ALIH-ALIH rajin membuat sarasehan, mahasiswa kini lebih gemar tawuran. Di banyak sudut negeri, setiap hari adegan kekerasan yang jauh dari sportivitas itu kita saksikan.

Kekerasan bahkan terjadi saat mereka memprotes sebuah kebijakan. Yang anehnya, walau terjadi di berbagai tempat dan kampus berbeda, mereka kompak memilih jenis kegiatan ini. Jika urusannya unjuk rasa, maka sentuhan akhirnya adalah bakar ban bekas.

Entah apa kelebihan, kekuatan, apalagi keistimewaan aksi ini; selain memacetkan jalanan yang digunakan publik, merusak jalan yang dibangun dengan anggaran tak sedikit, bakuhantam dengan aparat keamanan. Bahkan, dalam beberapa kasus, mereka berhadapan dengan masyarakat yang masygul.

Sedihnya, atas nama publik pula seringkali kegiatan itu dilakukan. Padahal tema yang diprotes baik dan layak diprotes: harga berbagai barang dan jasa primer naik, biaya sekolah memberatkan, hingga penggusuran warga dan pelanggaran hak asasi manusia. Niat baik berakhir dengan cara sebaliknya.

Itu kalau mereka unjuk rasa memprotes sebuah kebijakan. Lain lagi jika terjadi perselisihan antarmereka.

Beberapa hal patut dicatat jika terjadi perselisihan antar para insan yang ada di balik tembok akademis ini.

Pertama, tawuran atau perkelahian secara rombongan jadi pilihan penyelesaian perkara. Apakah antarkampus, sesama almamater tapi beda fakultas sampai perkelahian antarjurusan. Bukannya memilih satu-lawan-satu yang lebih jantan dan sportif. Katakanlah, jika pilihan mereka memang secara kekerasan.

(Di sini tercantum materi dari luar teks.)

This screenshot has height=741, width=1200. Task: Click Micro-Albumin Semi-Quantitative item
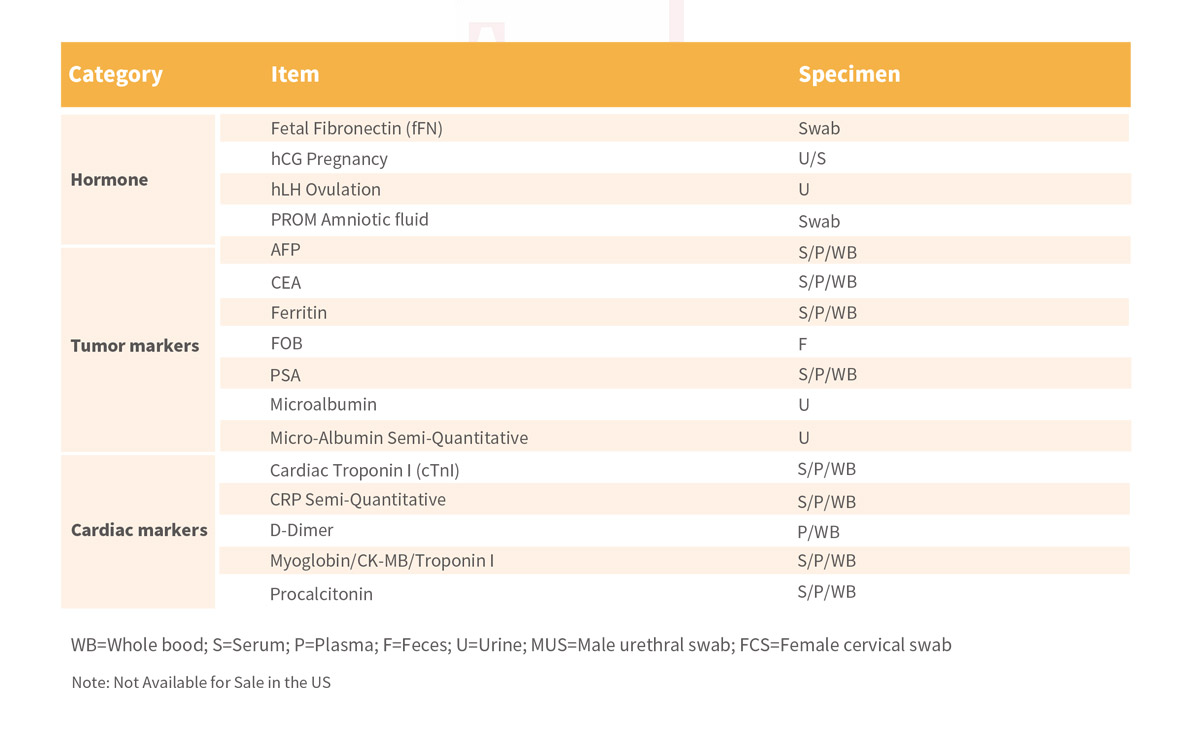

Padahal, sebagai insan akademis, kekuatan mereka justru pada individualitas. Di luar hal-hal bersifat non-akademis, kinerja dan prestasi seorang mahasiswa berpokok pada kemampuan dirinya sendiri. Belajar, meneliti, berdiskusi; memang dilakukan bersama, namun itu bersifat sekunder.

Aspek primer seorang mahasiswa justru pada kemampuan refleksi, analisis, komunikasi dan keluasan informasi; sumbunya adalah diri sendiri.

Aspek itulah yang mereka tinggalkan. Berkerumun, membuat blokade di jalan raya, menggebrak, menyerang kampus/fakultas/jurusan sebelah. Sebuah 'jalan komunal' yang harus disalahkan.

Kedua, 'kualitas' kekerasannya makin menakutkan. Saling lempar batu secara massal, ada yang mengacung-acungkan senjata tajam. Tak sedikit yang menyiapkan bom molotov. Lingkungan sekitar tercipta ibarat kerusuhan antargang, vendetta para mafia, atau perang zaman tribal. Gerombolan anak-anak manis itu bergemuruh ibarat mesin pembunuh.

Pemicunya rupa-rupa. Sejak urusan pribadi sampai 'sentimen korps'. Berebut pacar, senggolan di pentas seni kampus, hingga pertandingan olahraga yang dibumbui tukar cemooh; tajuk yang jamak memicu perkelahian.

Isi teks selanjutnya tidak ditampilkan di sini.